From Wildlife Extra:

Cranes breed in Scotland for first time since the Middle Ages

Farmland areas provide home for secretive bird

September 2013. Common cranes have bred in Scotland for the first time in many centuries. The graceful birds, known for their tall stature, loud trumpeting calls and elegant breeding displays, have successfully raised two chicks within the last two years in north east Scotland, indicating conditions could be right for more of the species to settle in Scotland.

Small but increasing numbers of the migratory birds, which spend their summers in northern Europe and winters in France and Spain, have passed through Britain in recent years with a small breeding population becoming established in East Anglia. However, these are the first confirmed successful nests north of the border for hundreds of years.

Died out many centuries ago

Historic records and place names indicate that cranes were once present in Scotland but died out centuries ago, primarily due to hunting and their popularity as a dish at medieval banquets. Habitat loss and a slow reproductive cycle may have also led to their disappearance.

The species, which favours large wetland areas such as lowland peat bogs with an abundance of pools, appears to be benefitting from farming operations in the area which provide invertebrates, grains and other food and the right conditions to breed and successfully raise chicks.

First bred in 2012

Stuart Housden, Director of RSPB Scotland said: “We are stunned and delighted to see that common cranes have bred successfully in Scotland. These charming, elegant birds have a strong place in our myths and history and are a delight to see, particularly during the breeding season with their “dancing” displays. They undertake regular migrations and small numbers have turned up on the east coast of Scotland in recent years, raising hopes of a re-colonisation. Last year the pair reared one chick- followed by a second chick in 2013.

Leave them in peace

“Thanks to the co-operation of farmers in the area, the conditions appear to be right for cranes to take up residence and it is possible that more will choose to re-establish themselves in the country in future.

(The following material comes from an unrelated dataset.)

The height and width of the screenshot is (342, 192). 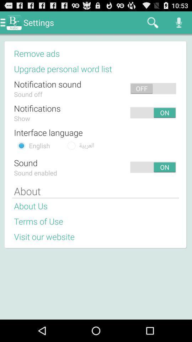 I want to click on the visit our website at the bottom left corner, so click(x=44, y=237). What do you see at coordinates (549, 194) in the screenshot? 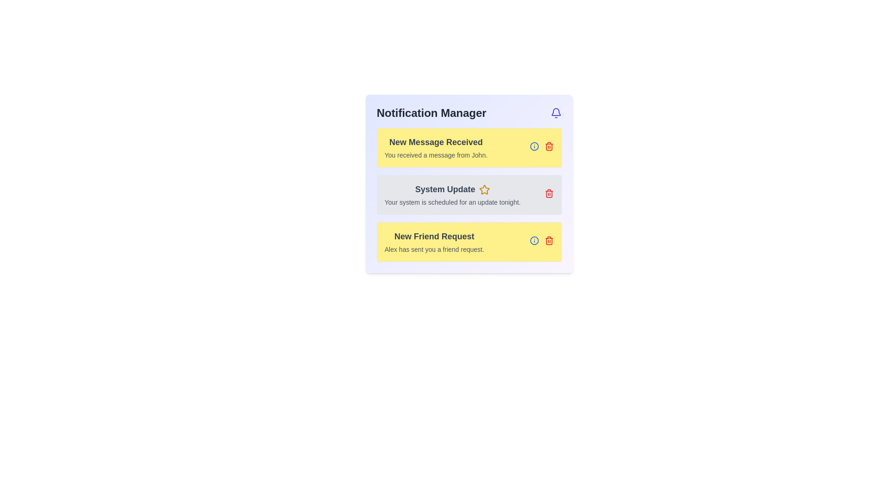
I see `the red trash bin button adjacent to the 'System Update' message` at bounding box center [549, 194].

“We have been working with local farmers, landowners and the community to monitor these fantastic birds. Despite their size and flamboyant breeding displays, cranes are secretive birds and are very sensitive to disturbance and we ask that they be given space and peace so they may establish a breeding population in Scotland.”

Cranes in Scotland

To minimise risk of disturbance, the exact location of the nest site will not be revealed.

Although records are limited, cranes featured in ancient banquets and were killed presumably for food and perhaps for crop protection. Habitat loss and a slow reproductive rate may also have been factors in their disappearance.

Recolonisation in other parts of the UK began in Norfolk during the late 1970s. Since then, numbers have increased and new sites have been colonised. The UK breeding population stood at 17 pairs in 2011.

In addition to natural re-colonisation, a re-introduction project began in 2010 on the Somerset levels.